(Source records)
####
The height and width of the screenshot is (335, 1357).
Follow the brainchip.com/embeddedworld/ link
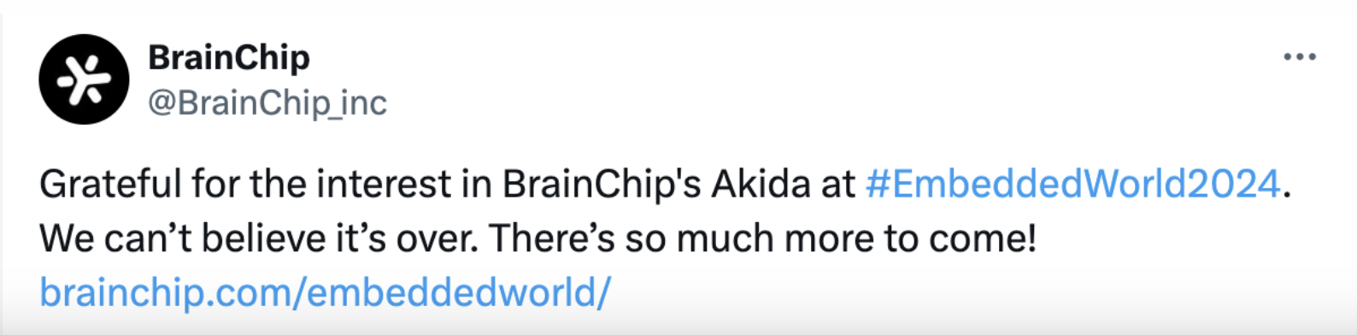click(325, 292)
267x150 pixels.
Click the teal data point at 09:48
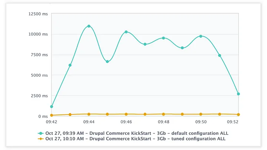coord(163,38)
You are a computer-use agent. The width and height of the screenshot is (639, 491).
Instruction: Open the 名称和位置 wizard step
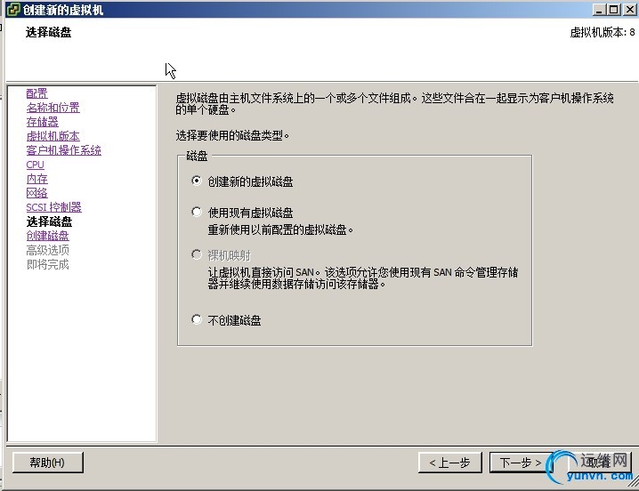click(x=53, y=108)
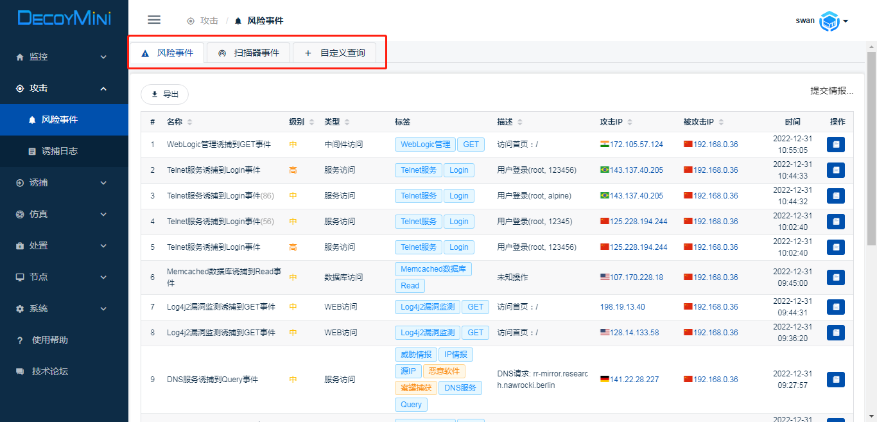The height and width of the screenshot is (422, 877).
Task: Open the 自定义查询 tab
Action: pos(334,53)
####
WHAT YOU SHOULD DO →
Word for word, give the entries back in full; the pictures do not belong in the copy.

OUTPUT FOR THIS EXERCISE →
The height and width of the screenshot is (335, 1357).
Follow the brainchip.com/embeddedworld/ link
click(325, 292)
267x150 pixels.
Click the teal data point at 09:48
coord(163,38)
You are a computer-use agent. The width and height of the screenshot is (639, 491).
Instruction: Open the 名称和位置 wizard step
click(x=53, y=108)
The height and width of the screenshot is (422, 877).
Task: Open the 自定义查询 tab
Action: pos(334,53)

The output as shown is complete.